■ **Work request**:
Rewrite the A-10 extract from the words "In a briefing" through the words "or damage control.", putting "press conference" in place of "briefing".

■ **Extract**:
○ ○ ○ ○
The Air Force has a big job on its hands, trying to defend the unpopular move to mothball its A-10 fleet:
In an unprecedented move, top Air Force leaders last week convened a “Close Air Support Summit” at the Pentagon with senior officials from the Army, Navy, Marine Corps, National Guard Bureau and Special Operations Command.
For the Air Force, one of the takeaway messages from the summit was that it needs to explain more clearly how it will support ground troops if the A-10 is taken out of service. Another is that it has to consider the possibility that it might need a new strike aircraft to fill the gap between the A-10 and its intended replacement, the F-35 Joint Strike Fighter.
In a briefing with reporters March 6, on the final day of the summit, Air Combat Command chief Gen. Herbert J. “Hawk” Carlisle said the central aim of the week-long gathering was to “assess the current state of close-air support and work with the Joint Staff, Special Operations Command and sister services to gain enhanced understanding of mission requirements against the backdrop of fiscal and operational challenges.”
Carlisle insisted that the summit was not about A-10 politics or damage control.
You can take that last line with a grain of salt so big, a 30mm depleted uranium shell couldn’t penetrate it.
Congress wants to look good by intervening to save the aging A-10 fleet, but those airframes are old and getting older. That makes them more expensive and more dangerous to fly. The Air Force wants to look good by showing off the sexy & stealthy F-35, but that jet will simply never be as good a ground-pounder at the Warthog.
If Congress and the Air Force were serious, they’d announce an effort to replace the A-10 — and they could do it on the cheap.
○ ○ ○ ○
■ **Extracted data**:

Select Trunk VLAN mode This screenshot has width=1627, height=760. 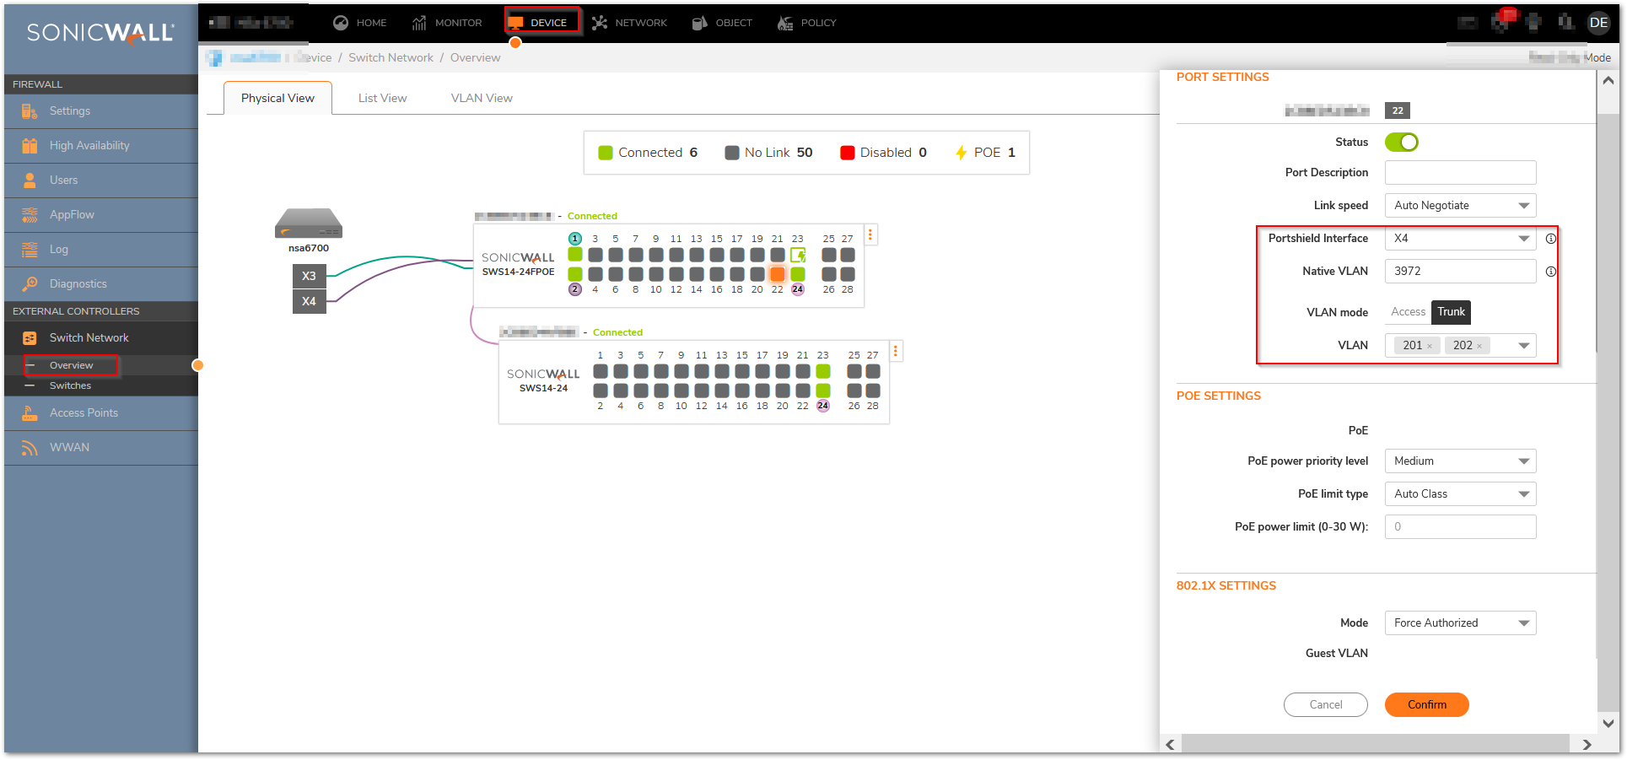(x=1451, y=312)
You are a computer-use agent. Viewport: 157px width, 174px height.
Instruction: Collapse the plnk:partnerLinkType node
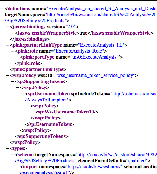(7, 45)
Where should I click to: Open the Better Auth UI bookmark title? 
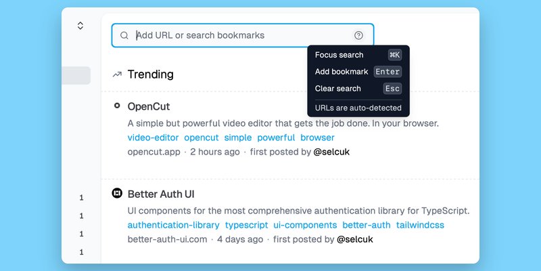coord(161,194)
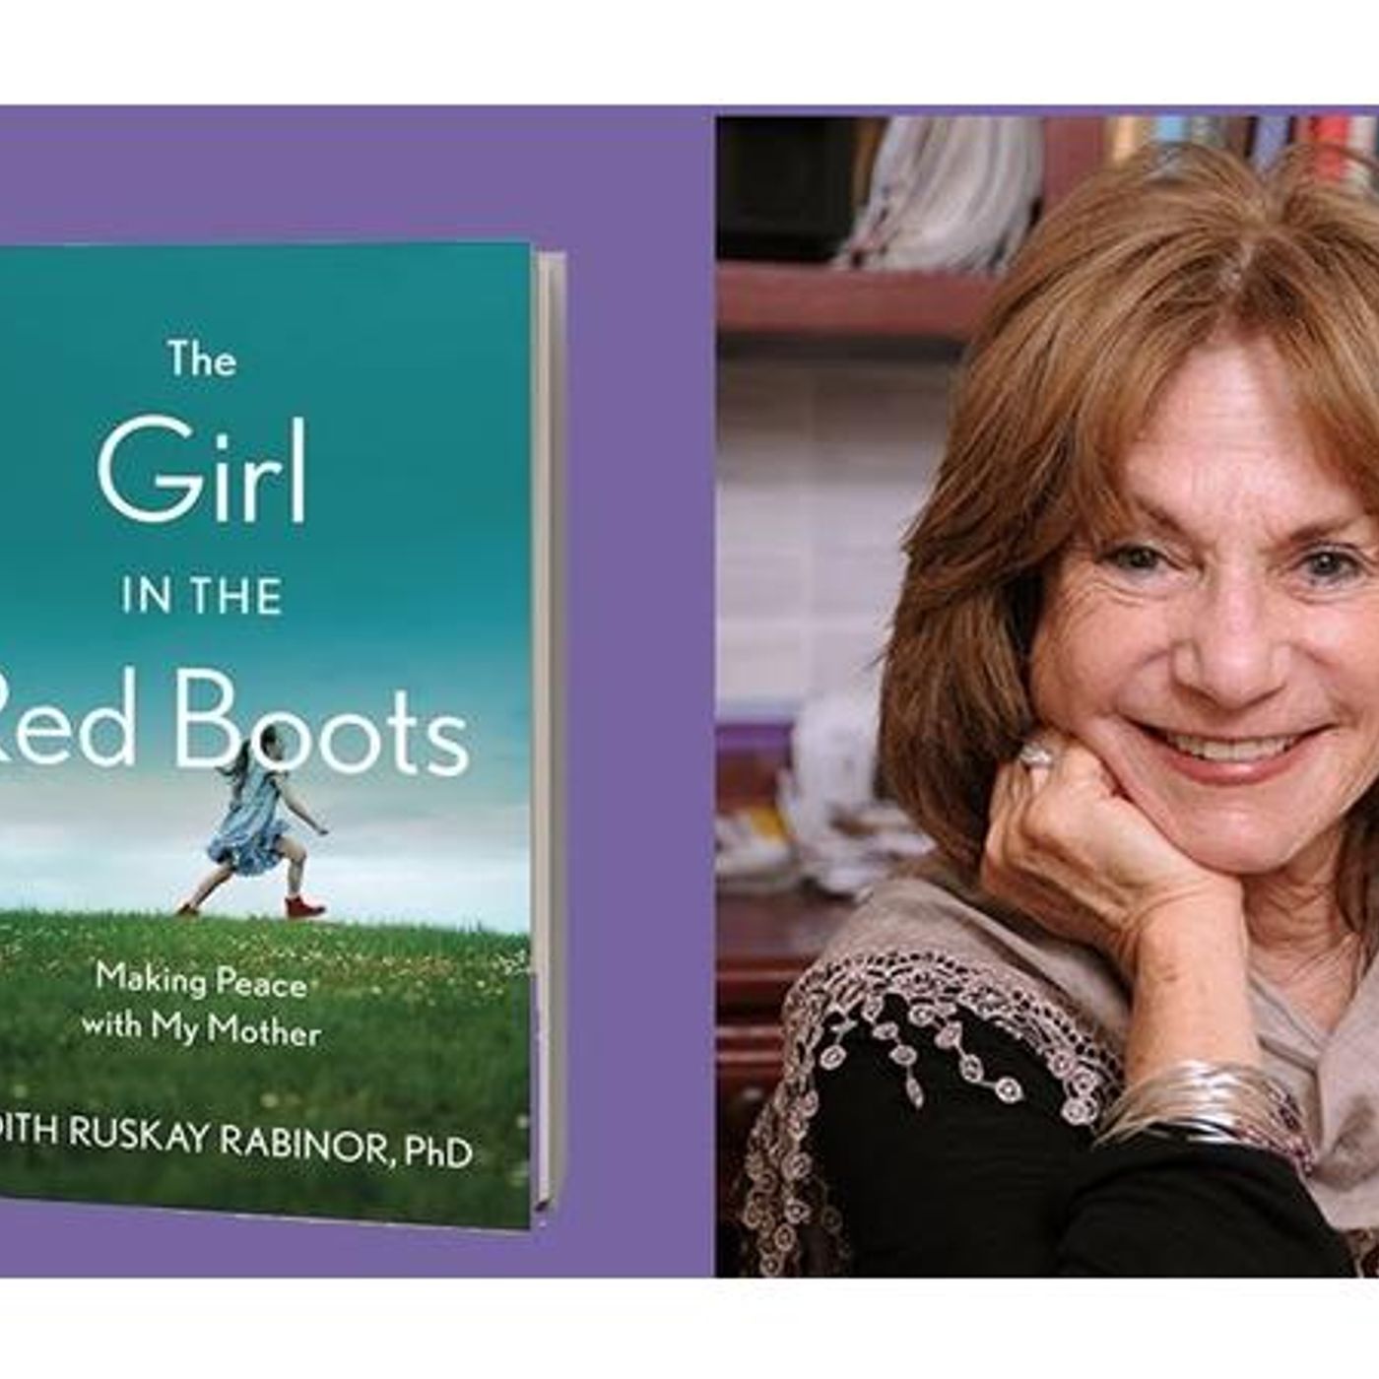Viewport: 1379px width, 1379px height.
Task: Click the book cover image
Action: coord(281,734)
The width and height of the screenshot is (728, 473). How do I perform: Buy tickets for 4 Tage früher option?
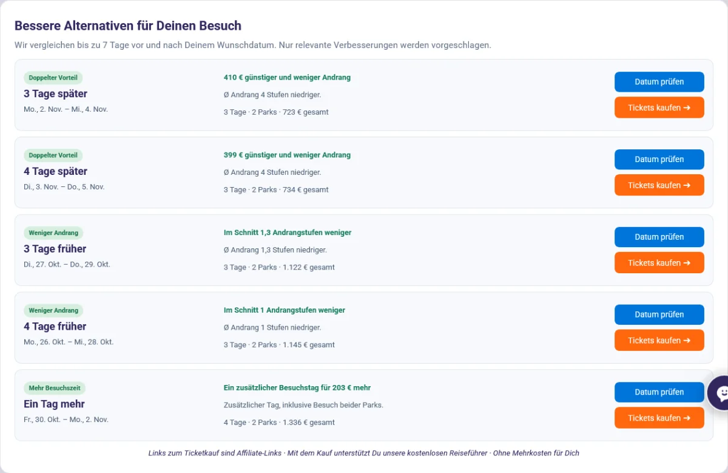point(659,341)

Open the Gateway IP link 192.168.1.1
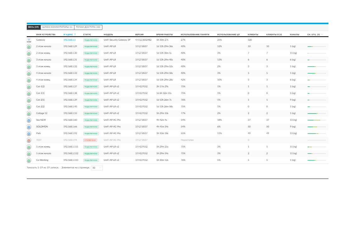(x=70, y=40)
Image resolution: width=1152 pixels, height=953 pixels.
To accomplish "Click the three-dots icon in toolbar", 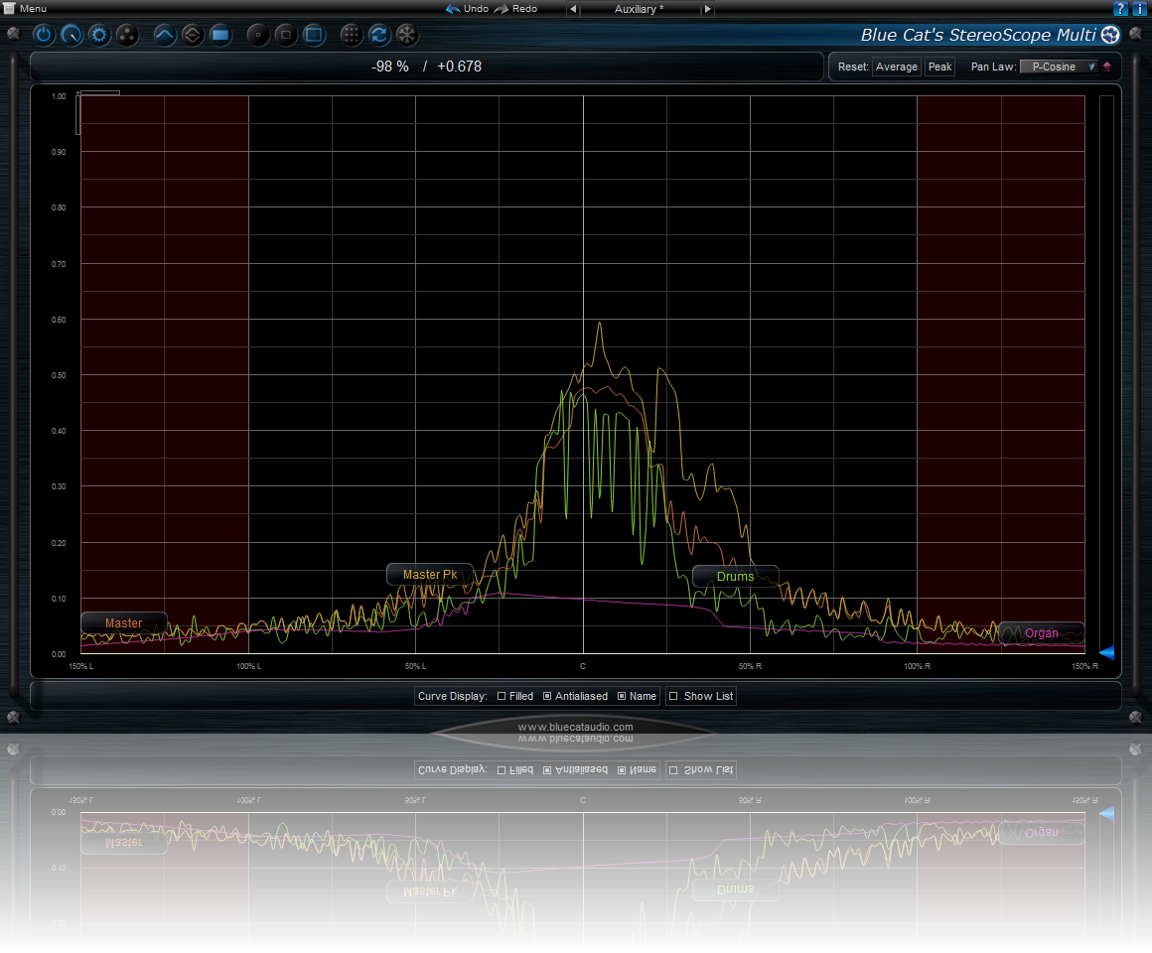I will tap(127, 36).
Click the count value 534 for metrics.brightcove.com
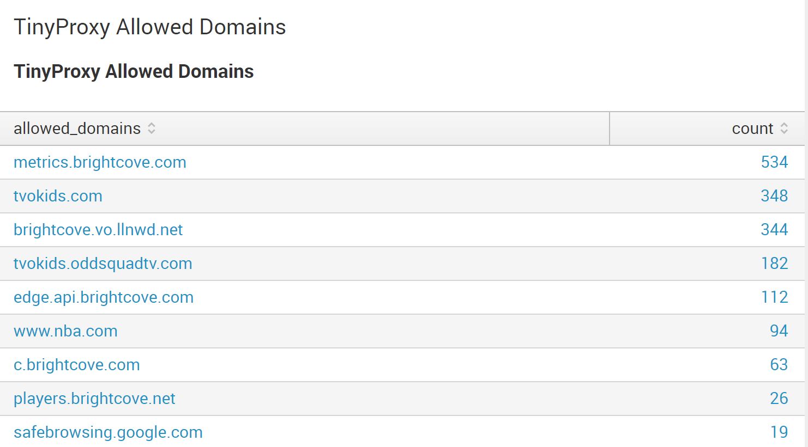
○ ○ ○ ○
■ **Output of the exercise**:
In a press conference with reporters March 6, on the final day of the summit, Air Combat Command chief Gen. Herbert J. “Hawk” Carlisle said the central aim of the week-long gathering was to “assess the current state of close-air support and work with the Joint Staff, Special Operations Command and sister services to gain enhanced understanding of mission requirements against the backdrop of fiscal and operational challenges.”
Carlisle insisted that the summit was not about A-10 politics or damage control.